American physician (born 1970)

Steven Eisenberg (born June 23, 1970) is a San Diego, California based specialist in internal medicine, hematology, and oncology. He is known as the "Singing Doctor", having written over 100 songs for his patients, tailored to their own situations.

== Education ==

Eisenberg attended Pennsylvania State University. After receiving his B.A. in 1992 he attended Philadelphia College of Osteopathic Medicine (PCOM), where he earned his doctoral degree in Osteopathic Medicine. He continued his postgraduate education by serving a Fellowship in hematology/oncology at Georgetown University Hospital, at the Lombardi Comprehensive Cancer Center.

== Career ==

Much of Eisenberg's work in the early 2000s involved the clinical use of chemotherapy in the adjuvant and metastatic settings. During this period Eisenberg published studies on colorectal cancer, and the use of a new chemotherapy technique for colon cancer patients using irinotecan, 5-fluorouracil, and leucovorin.
Since 2005, Eisenberg has focused his practice on compassion and empathy in clinical oncology.

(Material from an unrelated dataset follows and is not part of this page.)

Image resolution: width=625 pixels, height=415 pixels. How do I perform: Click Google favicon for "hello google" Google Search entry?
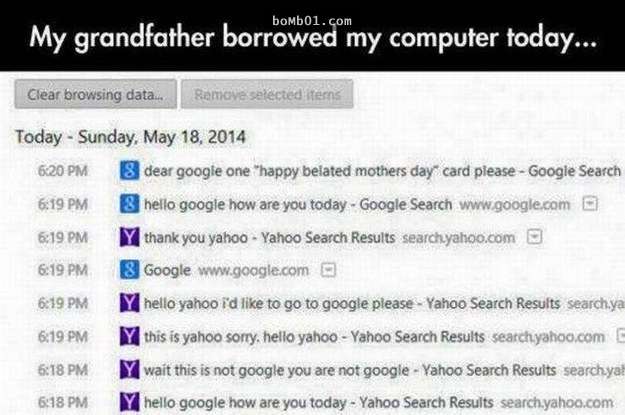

In 2011, Eisenberg founded Chemotopia (now Base Health), a social networking community for cancer patients, their families and caregivers. A year later, Eisenberg was one of 12 healthcare entrepreneurs accepted into the incubator program Startup Health.

== Singing doctor ==
After winning a contest when he was undergoing a period of illness, Eisenberg had a song written for him. Because the song made him feel better, he started writing songs for his patients. In early 2008, Eisenberg started Lyrical Life, an organization which writes songs for patients battling cancer. Later that year, Grammy-nominated singer-songwriter and composer Peter Himmelman wrote a song about Eisenberg's work.

In 2011, his efforts were featured in a report by Jenna Bush Hager on NBC's The Today Show. By 2016, Eisenberg had written more than 100 songs. In 2018 Eisenberg appeared on America's Got Talent but was not selected to advance.

== Personal life ==
Eisenberg married Julie Shapiro in 2000, and has two daughters and a son.